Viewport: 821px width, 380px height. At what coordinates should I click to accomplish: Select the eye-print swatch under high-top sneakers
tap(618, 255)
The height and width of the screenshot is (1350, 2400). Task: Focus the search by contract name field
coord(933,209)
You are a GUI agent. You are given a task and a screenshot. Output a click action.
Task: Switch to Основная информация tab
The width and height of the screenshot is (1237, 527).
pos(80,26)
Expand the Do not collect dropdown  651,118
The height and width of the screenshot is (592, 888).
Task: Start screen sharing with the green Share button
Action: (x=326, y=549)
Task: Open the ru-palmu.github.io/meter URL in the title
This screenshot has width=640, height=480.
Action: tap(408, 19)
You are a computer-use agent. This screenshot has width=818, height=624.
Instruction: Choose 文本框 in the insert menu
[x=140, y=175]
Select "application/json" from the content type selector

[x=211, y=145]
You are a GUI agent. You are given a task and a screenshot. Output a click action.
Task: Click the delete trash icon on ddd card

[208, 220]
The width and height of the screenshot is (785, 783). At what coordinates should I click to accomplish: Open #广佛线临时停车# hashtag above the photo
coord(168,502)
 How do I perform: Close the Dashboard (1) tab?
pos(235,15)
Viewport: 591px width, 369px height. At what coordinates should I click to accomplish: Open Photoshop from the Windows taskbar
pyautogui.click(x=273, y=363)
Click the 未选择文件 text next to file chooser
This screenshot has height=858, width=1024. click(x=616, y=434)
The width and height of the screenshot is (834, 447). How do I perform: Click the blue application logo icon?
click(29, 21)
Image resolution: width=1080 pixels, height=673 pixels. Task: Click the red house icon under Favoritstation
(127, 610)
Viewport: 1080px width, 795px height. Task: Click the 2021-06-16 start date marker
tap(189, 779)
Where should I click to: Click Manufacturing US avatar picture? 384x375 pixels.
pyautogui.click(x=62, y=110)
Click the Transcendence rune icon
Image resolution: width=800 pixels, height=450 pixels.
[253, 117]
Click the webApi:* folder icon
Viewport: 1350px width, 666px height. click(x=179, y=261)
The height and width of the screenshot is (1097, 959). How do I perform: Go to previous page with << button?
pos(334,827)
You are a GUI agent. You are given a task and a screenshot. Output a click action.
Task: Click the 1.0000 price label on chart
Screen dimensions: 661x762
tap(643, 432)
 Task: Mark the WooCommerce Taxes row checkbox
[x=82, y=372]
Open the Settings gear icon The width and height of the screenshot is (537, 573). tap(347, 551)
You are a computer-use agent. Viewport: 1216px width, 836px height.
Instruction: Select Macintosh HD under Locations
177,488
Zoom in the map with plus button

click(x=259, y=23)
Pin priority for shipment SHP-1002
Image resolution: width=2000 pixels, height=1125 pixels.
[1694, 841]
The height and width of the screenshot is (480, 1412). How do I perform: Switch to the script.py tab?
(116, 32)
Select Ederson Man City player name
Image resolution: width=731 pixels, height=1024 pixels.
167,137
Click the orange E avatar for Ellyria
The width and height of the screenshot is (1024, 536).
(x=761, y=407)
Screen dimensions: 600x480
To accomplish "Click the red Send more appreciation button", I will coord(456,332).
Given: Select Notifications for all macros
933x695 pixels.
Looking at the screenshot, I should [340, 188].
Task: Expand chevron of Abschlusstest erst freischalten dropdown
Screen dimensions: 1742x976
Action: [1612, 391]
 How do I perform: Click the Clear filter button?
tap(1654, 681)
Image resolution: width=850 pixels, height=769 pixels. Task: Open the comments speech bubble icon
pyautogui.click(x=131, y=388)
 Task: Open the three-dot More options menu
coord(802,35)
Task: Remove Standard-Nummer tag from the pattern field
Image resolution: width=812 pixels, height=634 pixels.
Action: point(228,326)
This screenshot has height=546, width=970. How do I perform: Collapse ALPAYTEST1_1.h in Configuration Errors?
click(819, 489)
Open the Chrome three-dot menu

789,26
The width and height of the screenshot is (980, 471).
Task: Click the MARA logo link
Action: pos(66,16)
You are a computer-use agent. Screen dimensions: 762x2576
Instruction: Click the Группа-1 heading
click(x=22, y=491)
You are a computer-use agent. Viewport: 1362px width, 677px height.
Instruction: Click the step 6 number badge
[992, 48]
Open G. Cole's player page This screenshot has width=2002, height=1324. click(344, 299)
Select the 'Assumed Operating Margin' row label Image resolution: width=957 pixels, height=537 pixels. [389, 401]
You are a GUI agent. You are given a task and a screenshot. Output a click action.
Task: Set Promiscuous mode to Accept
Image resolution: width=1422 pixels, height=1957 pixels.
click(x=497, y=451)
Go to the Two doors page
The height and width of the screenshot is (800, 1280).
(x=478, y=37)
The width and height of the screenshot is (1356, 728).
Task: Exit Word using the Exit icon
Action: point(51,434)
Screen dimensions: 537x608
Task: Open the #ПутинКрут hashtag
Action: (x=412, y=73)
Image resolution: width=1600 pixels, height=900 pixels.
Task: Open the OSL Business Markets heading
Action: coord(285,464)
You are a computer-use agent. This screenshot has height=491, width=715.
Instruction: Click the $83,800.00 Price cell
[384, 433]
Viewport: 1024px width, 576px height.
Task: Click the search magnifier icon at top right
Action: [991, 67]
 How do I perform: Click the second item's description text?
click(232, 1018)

_ASSIGNMENT_
Retype all of the records so that every line matches the original exactly.

_YOUR SOLUTION_
Viewport: 821px width, 380px height. At what coordinates should I click to accomplish: Select the eye-print swatch under high-top sneakers
tap(618, 255)
The height and width of the screenshot is (1350, 2400). Task: Focus the search by contract name field
coord(933,209)
You are a GUI agent. You are given a task and a screenshot. Output a click action.
Task: Switch to Основная информация tab
The width and height of the screenshot is (1237, 527).
pos(80,26)
Expand the Do not collect dropdown  651,118
The height and width of the screenshot is (592, 888).
Task: Start screen sharing with the green Share button
Action: (x=326, y=549)
Task: Open the ru-palmu.github.io/meter URL in the title
This screenshot has width=640, height=480.
Action: tap(408, 19)
You are a computer-use agent. This screenshot has width=818, height=624.
Instruction: Choose 文本框 in the insert menu
[x=140, y=175]
Select "application/json" from the content type selector

[x=211, y=145]
You are a GUI agent. You are given a task and a screenshot. Output a click action.
Task: Click the delete trash icon on ddd card

[208, 220]
The width and height of the screenshot is (785, 783). At what coordinates should I click to accomplish: Open #广佛线临时停车# hashtag above the photo
coord(168,502)
 How do I perform: Close the Dashboard (1) tab?
pos(235,15)
Viewport: 591px width, 369px height. At what coordinates should I click to accomplish: Open Photoshop from the Windows taskbar
pyautogui.click(x=273, y=363)
Click the 未选择文件 text next to file chooser
This screenshot has height=858, width=1024. click(x=616, y=434)
The width and height of the screenshot is (834, 447). How do I perform: Click the blue application logo icon?
click(29, 21)
Image resolution: width=1080 pixels, height=673 pixels. Task: Click the red house icon under Favoritstation
(127, 610)
Viewport: 1080px width, 795px height. Task: Click the 2021-06-16 start date marker
tap(189, 779)
Where should I click to: Click Manufacturing US avatar picture? 384x375 pixels.
pyautogui.click(x=62, y=110)
Click the Transcendence rune icon
Image resolution: width=800 pixels, height=450 pixels.
[253, 117]
Click the webApi:* folder icon
Viewport: 1350px width, 666px height. click(x=179, y=261)
The height and width of the screenshot is (1097, 959). How do I perform: Go to previous page with << button?
pos(334,827)
You are a GUI agent. You are given a task and a screenshot. Output a click action.
Task: Click the 1.0000 price label on chart
Screen dimensions: 661x762
tap(643, 432)
 Task: Mark the WooCommerce Taxes row checkbox
[x=82, y=372]
Open the Settings gear icon The width and height of the screenshot is (537, 573). tap(347, 551)
You are a computer-use agent. Viewport: 1216px width, 836px height.
Instruction: Select Macintosh HD under Locations
177,488
Zoom in the map with plus button

click(x=259, y=23)
Pin priority for shipment SHP-1002
Image resolution: width=2000 pixels, height=1125 pixels.
[1694, 841]
The height and width of the screenshot is (480, 1412). How do I perform: Switch to the script.py tab?
(116, 32)
Select Ederson Man City player name
Image resolution: width=731 pixels, height=1024 pixels.
167,137
Click the orange E avatar for Ellyria
The width and height of the screenshot is (1024, 536).
(x=761, y=407)
Screen dimensions: 600x480
To accomplish "Click the red Send more appreciation button", I will coord(456,332).
Given: Select Notifications for all macros
933x695 pixels.
Looking at the screenshot, I should [340, 188].
Task: Expand chevron of Abschlusstest erst freischalten dropdown
Screen dimensions: 1742x976
Action: [1612, 391]
 How do I perform: Click the Clear filter button?
tap(1654, 681)
Image resolution: width=850 pixels, height=769 pixels. Task: Open the comments speech bubble icon
pyautogui.click(x=131, y=388)
 Task: Open the three-dot More options menu
coord(802,35)
Task: Remove Standard-Nummer tag from the pattern field
Image resolution: width=812 pixels, height=634 pixels.
Action: point(228,326)
This screenshot has height=546, width=970. How do I perform: Collapse ALPAYTEST1_1.h in Configuration Errors?
click(819, 489)
Open the Chrome three-dot menu

789,26
The width and height of the screenshot is (980, 471).
Task: Click the MARA logo link
Action: pos(66,16)
You are a computer-use agent. Screen dimensions: 762x2576
Instruction: Click the Группа-1 heading
click(x=22, y=491)
You are a computer-use agent. Viewport: 1362px width, 677px height.
Instruction: Click the step 6 number badge
[992, 48]
Open G. Cole's player page This screenshot has width=2002, height=1324. click(344, 299)
Select the 'Assumed Operating Margin' row label Image resolution: width=957 pixels, height=537 pixels. [389, 401]
You are a GUI agent. You are given a task and a screenshot. Output a click action.
Task: Set Promiscuous mode to Accept
Image resolution: width=1422 pixels, height=1957 pixels.
click(x=497, y=451)
Go to the Two doors page
The height and width of the screenshot is (800, 1280).
(x=478, y=37)
The width and height of the screenshot is (1356, 728).
Task: Exit Word using the Exit icon
Action: point(51,434)
Screen dimensions: 537x608
Task: Open the #ПутинКрут hashtag
Action: (x=412, y=73)
Image resolution: width=1600 pixels, height=900 pixels.
Task: Open the OSL Business Markets heading
Action: coord(285,464)
You are a computer-use agent. This screenshot has height=491, width=715.
Instruction: Click the $83,800.00 Price cell
[384, 433]
Viewport: 1024px width, 576px height.
Task: Click the search magnifier icon at top right
Action: [991, 67]
 How do I perform: Click the second item's description text?
click(232, 1018)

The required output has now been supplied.